Task brief -> What is needed is a word-for-word copy of the records below.
Provided records START
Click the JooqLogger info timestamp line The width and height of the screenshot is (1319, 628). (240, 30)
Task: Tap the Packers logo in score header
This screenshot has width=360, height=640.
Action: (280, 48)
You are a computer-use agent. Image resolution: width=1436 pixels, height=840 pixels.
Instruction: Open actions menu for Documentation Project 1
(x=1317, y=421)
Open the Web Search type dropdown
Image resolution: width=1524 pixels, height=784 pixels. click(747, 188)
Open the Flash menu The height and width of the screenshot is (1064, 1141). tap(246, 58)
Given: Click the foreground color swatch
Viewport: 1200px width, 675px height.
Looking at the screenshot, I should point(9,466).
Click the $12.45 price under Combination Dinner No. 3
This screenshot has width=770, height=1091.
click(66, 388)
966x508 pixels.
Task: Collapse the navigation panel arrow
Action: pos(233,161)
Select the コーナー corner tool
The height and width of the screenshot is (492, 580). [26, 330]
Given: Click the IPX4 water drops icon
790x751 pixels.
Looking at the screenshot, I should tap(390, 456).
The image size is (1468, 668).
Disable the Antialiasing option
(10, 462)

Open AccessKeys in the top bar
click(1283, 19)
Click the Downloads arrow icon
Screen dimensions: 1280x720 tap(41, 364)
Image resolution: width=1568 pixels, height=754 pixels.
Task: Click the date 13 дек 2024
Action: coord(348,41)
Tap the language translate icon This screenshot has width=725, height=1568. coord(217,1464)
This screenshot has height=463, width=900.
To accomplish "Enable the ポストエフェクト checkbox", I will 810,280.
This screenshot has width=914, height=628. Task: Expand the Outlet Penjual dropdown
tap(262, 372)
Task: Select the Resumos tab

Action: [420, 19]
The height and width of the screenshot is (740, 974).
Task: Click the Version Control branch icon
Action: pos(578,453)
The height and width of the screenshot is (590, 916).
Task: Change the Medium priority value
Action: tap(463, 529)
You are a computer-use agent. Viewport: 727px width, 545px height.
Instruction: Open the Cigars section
Provided records END
Response area ->
Click the JooqLogger info timestamp line The width and height of the screenshot is (1319, 628). (240, 30)
Task: Tap the Packers logo in score header
This screenshot has width=360, height=640.
Action: (280, 48)
You are a computer-use agent. Image resolution: width=1436 pixels, height=840 pixels.
Instruction: Open actions menu for Documentation Project 1
(x=1317, y=421)
Open the Web Search type dropdown
Image resolution: width=1524 pixels, height=784 pixels. click(747, 188)
Open the Flash menu The height and width of the screenshot is (1064, 1141). tap(246, 58)
Given: Click the foreground color swatch
Viewport: 1200px width, 675px height.
Looking at the screenshot, I should point(9,466).
Click the $12.45 price under Combination Dinner No. 3
This screenshot has width=770, height=1091.
click(66, 388)
966x508 pixels.
Task: Collapse the navigation panel arrow
Action: pos(233,161)
Select the コーナー corner tool
The height and width of the screenshot is (492, 580). [26, 330]
Given: Click the IPX4 water drops icon
790x751 pixels.
Looking at the screenshot, I should tap(390, 456).
The image size is (1468, 668).
Disable the Antialiasing option
(10, 462)

Open AccessKeys in the top bar
click(1283, 19)
Click the Downloads arrow icon
Screen dimensions: 1280x720 tap(41, 364)
Image resolution: width=1568 pixels, height=754 pixels.
Task: Click the date 13 дек 2024
Action: coord(348,41)
Tap the language translate icon This screenshot has width=725, height=1568. coord(217,1464)
This screenshot has height=463, width=900.
To accomplish "Enable the ポストエフェクト checkbox", I will 810,280.
This screenshot has width=914, height=628. Task: Expand the Outlet Penjual dropdown
tap(262, 372)
Task: Select the Resumos tab

Action: [420, 19]
The height and width of the screenshot is (740, 974).
Task: Click the Version Control branch icon
Action: pos(578,453)
The height and width of the screenshot is (590, 916).
Task: Change the Medium priority value
Action: tap(463, 529)
You are a computer-use agent. Viewport: 727px width, 545px height.
Instruction: Open the Cigars section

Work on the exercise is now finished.